In this paper, we focus on the data-driven discovery of a general second-order particle-based model that contains many state-of-the-art models for modeling the aggregation and collective behavior of interacting agents of similar size and body type. This model takes the form of a high-dimensional system of ordinary differential equations parameterized by two interaction kernels that appraise the alignment of positions and velocities. We propose a Gaussian Process-based approach to this problem, where the unknown model parameters are marginalized by using two independent Gaussian Process (GP) priors on latent interaction kernels constrained to dynamics and observational data. This results in a nonparametric model for interacting dynamical systems that accounts for uncertainty quantification. We also develop acceleration techniques to improve scalability. Moreover, we perform a theoretical analysis to interpret the methodology and investigate the conditions under which the kernels can be recovered. We demonstrate the effectiveness of the proposed approach on various prototype systems, including the selection of the order of the systems and the types of interactions. In particular, we present applications to modeling two real-world fish motion datasets that display flocking and milling patterns up to 248 dimensions. Despite the use of small data sets, the GP-based approach learns an effective representation of the nonlinear dynamics in these spaces and outperforms competitor methods.
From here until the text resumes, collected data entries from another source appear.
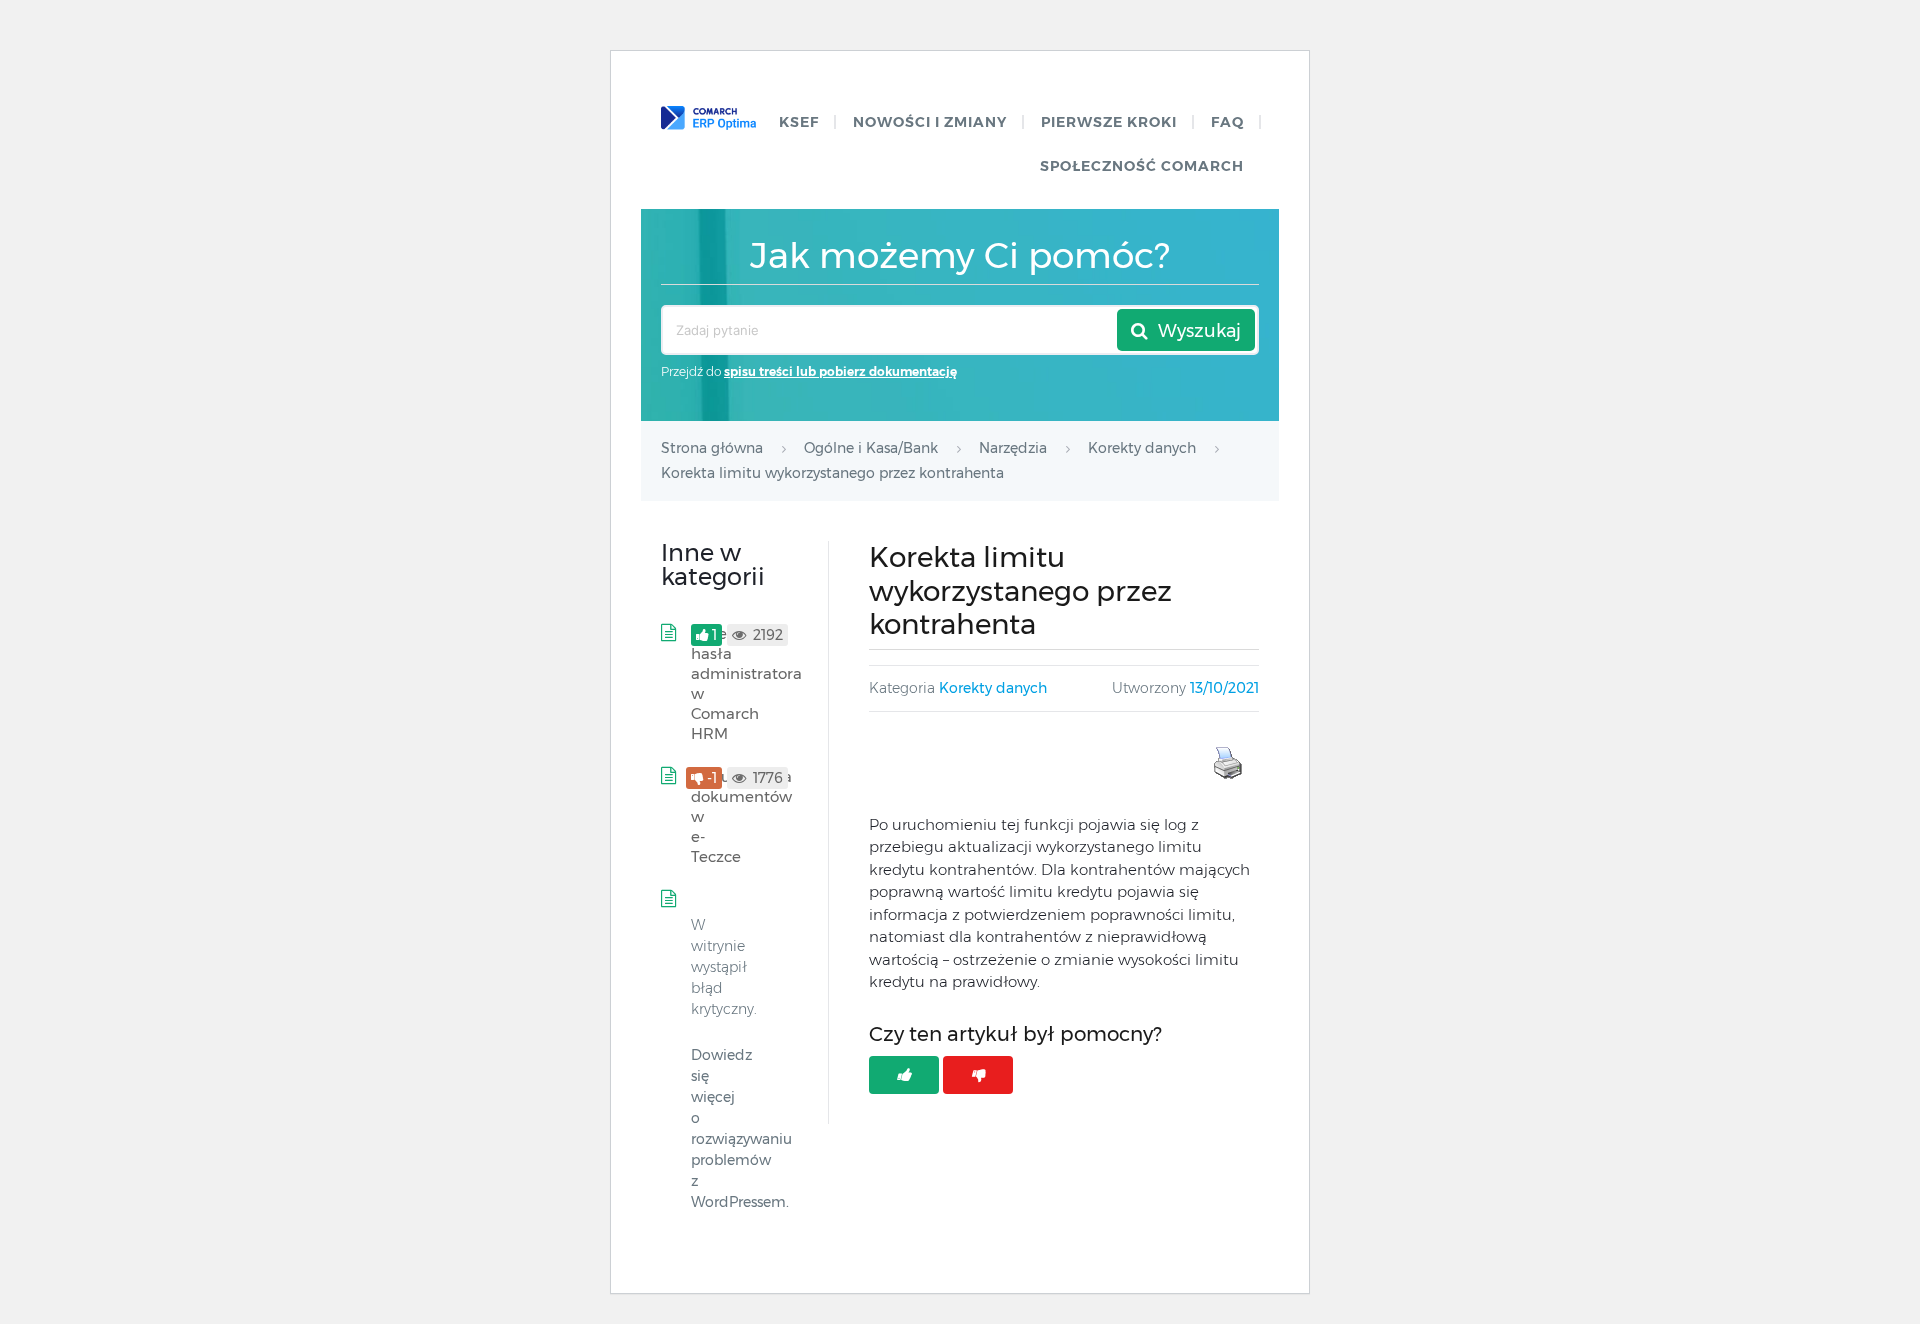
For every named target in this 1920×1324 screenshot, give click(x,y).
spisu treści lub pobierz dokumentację (840, 371)
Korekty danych (993, 688)
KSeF (799, 122)
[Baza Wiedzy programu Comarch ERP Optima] (708, 118)
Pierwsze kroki (1109, 122)
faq (1227, 122)
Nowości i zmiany (930, 122)
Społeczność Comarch (1142, 166)
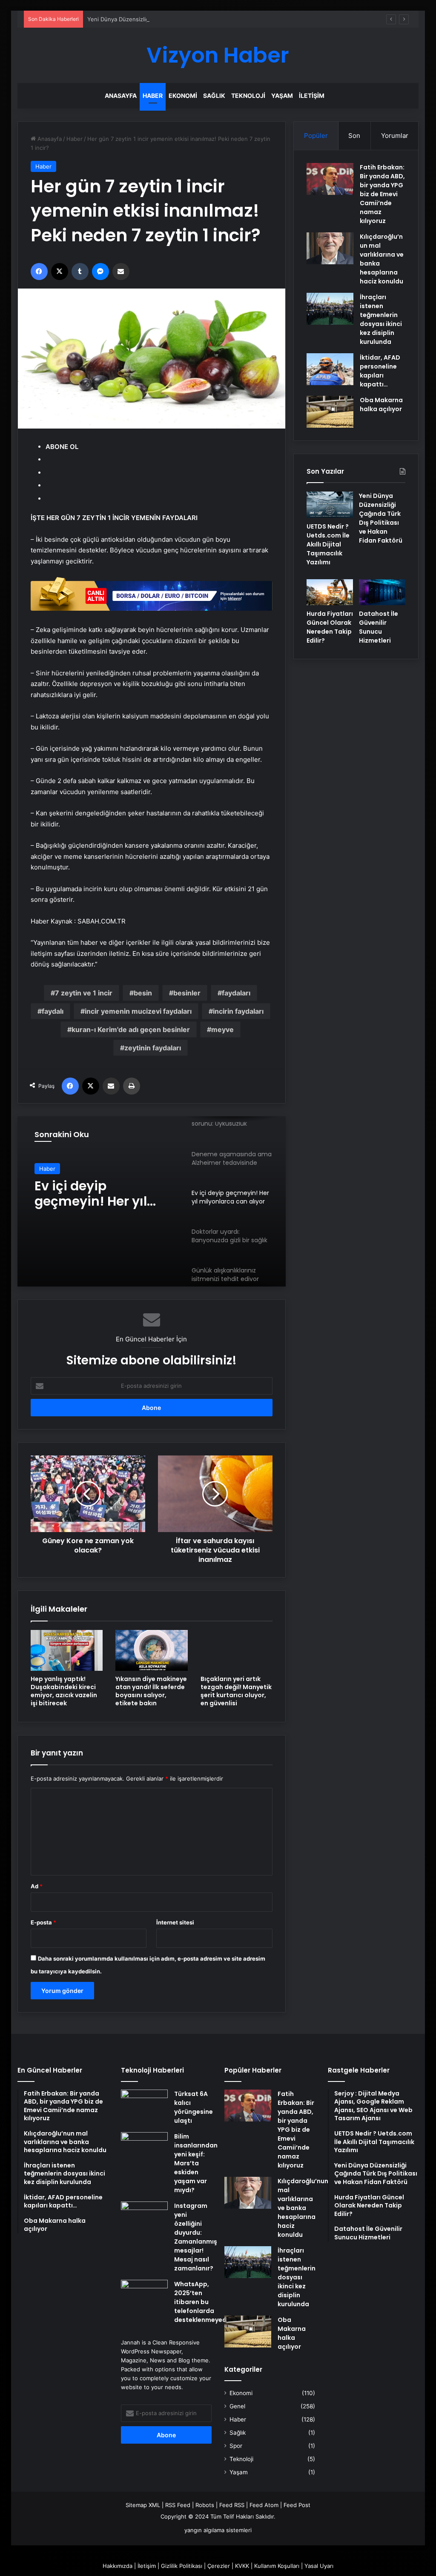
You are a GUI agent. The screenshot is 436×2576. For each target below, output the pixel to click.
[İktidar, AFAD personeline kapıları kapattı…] (330, 369)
翻译：本文聚焦于数据驱动发现一种通用的二阶基于粒子的模型，该模型包含许多用于建模相似尺寸和体型交互主体聚集与集体行为的最先进模型。该模型采用由两个相互作用核参数化的高维常微分方程组形式，这两个核用于评估位置和速度的对齐。我们提出了一种基于高斯过程的方法来解决该问题，其中通过使用两个独立的高斯过程先验对潜相互作用核进行边缘化，并约束于动力学和观测数据，从而得到用于交互动力系统的非参数模型，该模型考虑了不确定性量化。我们还开发了加速技术以提高可扩展性。此外，我们进行了理论分析以解释该方法，并研究了核可被恢复的条件。我们在各种原型系统上展示了所提出方法的有效性，包括系统阶次和交互类型的选择。特别地，我们将该方法应用于建模两个真实鱼类运动数据集，这些数据集展示了高达248维的集群和环游模式。尽管使用了小规模数据集，基于高斯过程的方法在这些空间中学习到了非线性动力学的有效表示，并且性能优于竞争方法。